Wandering deeper into the forest, more cattails sprout on the sloping, craggy bank of a bog. A nervous shadow figure kneels in the reeds pointing at their own neck and staring down into the rippling water. A face that could be their reflection bobs on the surface, with lips parted. Submerged in the bog:
swaying water grasses.3. Above ground, clans across Iron Age Northern Europe built their stone and sedge-thatched huts by the cold rainwater bogs. There, children born with deformities and those who limped were considered conduits to the gods—and as such, attuned to natural phenomena and responsible for their community’s survival. But when they failed to predict the rain fall or a good harvest, these young folk became scapegoats: the Kayhausen Boy walked with a limp, and at eight years old he was hogtied, stabbed, and sunk into a bog; the small, teenaged Yde Girl had a curved spine and was dropped into the water after being strangled with braided cloth from her own frock.

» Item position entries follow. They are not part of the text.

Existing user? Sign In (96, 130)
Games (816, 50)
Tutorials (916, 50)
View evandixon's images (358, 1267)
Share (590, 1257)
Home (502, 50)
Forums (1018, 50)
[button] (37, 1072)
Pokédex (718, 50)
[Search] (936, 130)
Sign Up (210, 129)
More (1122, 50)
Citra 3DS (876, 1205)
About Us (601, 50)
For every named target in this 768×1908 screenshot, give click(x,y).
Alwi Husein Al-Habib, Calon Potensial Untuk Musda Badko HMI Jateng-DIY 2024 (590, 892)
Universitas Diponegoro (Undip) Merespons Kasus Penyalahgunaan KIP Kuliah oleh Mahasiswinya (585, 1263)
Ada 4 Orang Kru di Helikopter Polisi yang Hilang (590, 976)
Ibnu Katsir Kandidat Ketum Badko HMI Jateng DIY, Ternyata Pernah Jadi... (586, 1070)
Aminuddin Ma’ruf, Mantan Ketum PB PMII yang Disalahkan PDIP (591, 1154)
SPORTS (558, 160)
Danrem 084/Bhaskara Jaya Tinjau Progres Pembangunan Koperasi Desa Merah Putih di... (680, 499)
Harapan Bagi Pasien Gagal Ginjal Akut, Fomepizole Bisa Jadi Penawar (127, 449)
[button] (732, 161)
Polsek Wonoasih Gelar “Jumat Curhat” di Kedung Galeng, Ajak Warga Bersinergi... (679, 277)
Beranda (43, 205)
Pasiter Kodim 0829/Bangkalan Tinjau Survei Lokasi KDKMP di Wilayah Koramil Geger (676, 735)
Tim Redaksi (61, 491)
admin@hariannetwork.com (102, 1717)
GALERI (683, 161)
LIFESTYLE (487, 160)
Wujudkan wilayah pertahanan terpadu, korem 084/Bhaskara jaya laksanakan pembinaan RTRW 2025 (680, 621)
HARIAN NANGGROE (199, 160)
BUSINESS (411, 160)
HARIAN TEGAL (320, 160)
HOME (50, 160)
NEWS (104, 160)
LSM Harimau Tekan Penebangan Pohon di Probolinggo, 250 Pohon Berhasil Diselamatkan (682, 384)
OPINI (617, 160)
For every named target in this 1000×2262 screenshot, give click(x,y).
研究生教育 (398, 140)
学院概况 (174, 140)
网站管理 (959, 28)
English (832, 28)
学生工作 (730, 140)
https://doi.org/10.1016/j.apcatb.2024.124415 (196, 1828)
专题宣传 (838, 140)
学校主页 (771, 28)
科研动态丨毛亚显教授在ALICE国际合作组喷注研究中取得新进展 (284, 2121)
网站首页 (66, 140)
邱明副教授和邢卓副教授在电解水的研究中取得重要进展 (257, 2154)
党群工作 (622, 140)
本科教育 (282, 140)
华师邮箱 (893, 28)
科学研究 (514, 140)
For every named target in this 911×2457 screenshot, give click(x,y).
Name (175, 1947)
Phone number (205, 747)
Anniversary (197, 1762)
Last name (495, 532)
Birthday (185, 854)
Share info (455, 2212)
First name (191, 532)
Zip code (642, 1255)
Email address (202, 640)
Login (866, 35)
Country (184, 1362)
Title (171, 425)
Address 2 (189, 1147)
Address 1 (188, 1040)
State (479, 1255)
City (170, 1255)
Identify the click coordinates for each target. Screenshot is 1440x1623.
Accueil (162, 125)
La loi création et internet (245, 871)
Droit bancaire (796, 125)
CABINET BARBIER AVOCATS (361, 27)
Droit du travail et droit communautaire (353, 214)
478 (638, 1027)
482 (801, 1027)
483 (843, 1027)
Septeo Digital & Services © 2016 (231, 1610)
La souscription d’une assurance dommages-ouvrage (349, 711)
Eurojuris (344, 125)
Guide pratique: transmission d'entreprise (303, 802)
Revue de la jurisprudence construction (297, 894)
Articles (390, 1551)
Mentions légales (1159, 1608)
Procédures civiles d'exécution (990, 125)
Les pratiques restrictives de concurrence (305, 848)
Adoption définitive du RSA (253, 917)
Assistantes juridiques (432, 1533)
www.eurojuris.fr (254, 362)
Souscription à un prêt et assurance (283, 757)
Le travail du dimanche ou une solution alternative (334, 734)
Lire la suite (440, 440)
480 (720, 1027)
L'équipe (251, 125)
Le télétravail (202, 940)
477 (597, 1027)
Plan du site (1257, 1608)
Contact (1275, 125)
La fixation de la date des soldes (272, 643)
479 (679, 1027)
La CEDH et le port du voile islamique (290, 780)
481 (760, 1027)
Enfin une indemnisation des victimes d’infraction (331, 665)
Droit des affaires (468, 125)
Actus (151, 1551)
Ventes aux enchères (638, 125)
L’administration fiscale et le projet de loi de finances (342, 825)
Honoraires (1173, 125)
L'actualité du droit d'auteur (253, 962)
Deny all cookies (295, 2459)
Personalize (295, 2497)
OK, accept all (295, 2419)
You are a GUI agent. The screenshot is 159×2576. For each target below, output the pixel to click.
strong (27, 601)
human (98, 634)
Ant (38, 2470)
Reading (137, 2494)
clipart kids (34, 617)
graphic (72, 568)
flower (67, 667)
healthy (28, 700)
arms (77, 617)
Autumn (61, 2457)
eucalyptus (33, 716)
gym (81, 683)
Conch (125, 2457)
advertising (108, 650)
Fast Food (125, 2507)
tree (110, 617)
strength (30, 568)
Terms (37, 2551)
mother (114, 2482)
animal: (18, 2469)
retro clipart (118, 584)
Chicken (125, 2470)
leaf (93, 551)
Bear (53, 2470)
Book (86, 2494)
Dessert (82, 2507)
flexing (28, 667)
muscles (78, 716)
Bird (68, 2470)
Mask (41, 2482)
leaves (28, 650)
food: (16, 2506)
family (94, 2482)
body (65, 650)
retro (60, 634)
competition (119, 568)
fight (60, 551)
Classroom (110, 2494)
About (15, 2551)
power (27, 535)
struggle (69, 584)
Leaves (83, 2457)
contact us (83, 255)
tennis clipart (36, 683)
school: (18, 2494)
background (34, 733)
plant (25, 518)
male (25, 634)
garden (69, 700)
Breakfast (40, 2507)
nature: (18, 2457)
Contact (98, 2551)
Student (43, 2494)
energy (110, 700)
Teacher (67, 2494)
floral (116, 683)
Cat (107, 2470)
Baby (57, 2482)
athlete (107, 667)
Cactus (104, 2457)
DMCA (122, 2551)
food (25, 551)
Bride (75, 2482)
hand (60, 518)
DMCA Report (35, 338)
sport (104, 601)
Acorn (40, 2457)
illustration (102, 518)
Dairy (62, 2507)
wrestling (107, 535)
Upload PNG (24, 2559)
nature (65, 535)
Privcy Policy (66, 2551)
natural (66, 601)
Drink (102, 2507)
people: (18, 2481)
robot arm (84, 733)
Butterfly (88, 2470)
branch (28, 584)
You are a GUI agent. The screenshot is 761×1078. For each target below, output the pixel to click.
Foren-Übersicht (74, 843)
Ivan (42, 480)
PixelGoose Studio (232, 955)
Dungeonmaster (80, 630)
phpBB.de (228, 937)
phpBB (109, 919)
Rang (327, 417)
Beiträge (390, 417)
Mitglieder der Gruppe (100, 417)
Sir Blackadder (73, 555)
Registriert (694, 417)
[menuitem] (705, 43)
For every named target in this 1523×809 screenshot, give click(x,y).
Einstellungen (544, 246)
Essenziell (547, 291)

There were others, children floating in wet eternity, their final admonishment preserved in the peat.
Tunneling through the earth: Under the thick peat and water reeds we encounter wet dirt and webbed roots and bones and shells and stones, meandering claw-dug burrows of fossorial critters, the skeletal remains of a shrew…
2. Up we go again through eons of mud and rock and sand.
Under everything buried and long forgotten, the air seeps dense and cold. In the belly of a cave, a nude figure sits building tripodal companions. All around, rows of jagged stalactites and stalagmites fade into the receding, hollow dark, dripping and spiraled and slick. The figure pauses holding a flat reflective disc, poised to place it atop the third and only unfinished tripod. Two completed metal companions point their shining discs toward the seated maker. Their forms are simple: three straight bronze legs adhered to a thin ring by two round rivets. Simple bodies, but they are aglow with longing. They are curious. The figure is glowing too. The source of the light is unclear…
1. The automatons are gone. Alone in the dark, the figure is an outline, a ghost, water droplets wearing away the rock. He is the ancient Greek god Hephaestus, disabled from birth and thrown from Mt. Olympus because of it. Because even among the gods there is stratification, and so this crumbling deity of sculptors and sculptures made his workshop beneath layers of slate and shale. In isolation under a mountain, Hephaestus forged tools and weaponry that empowered all the holy warriors in the pantheon.
On stone and clay, he is variously depicted as having club feet, backwards legs, or curled limbs. He drags his feet, uses a cane, or relies on his handcrafted tripodal automatons for support. These automatons are sleek metal proxies that move freely and visit the palaces of other gods while Hephaestus stays in the earth, dripping sweat and cleaving rock.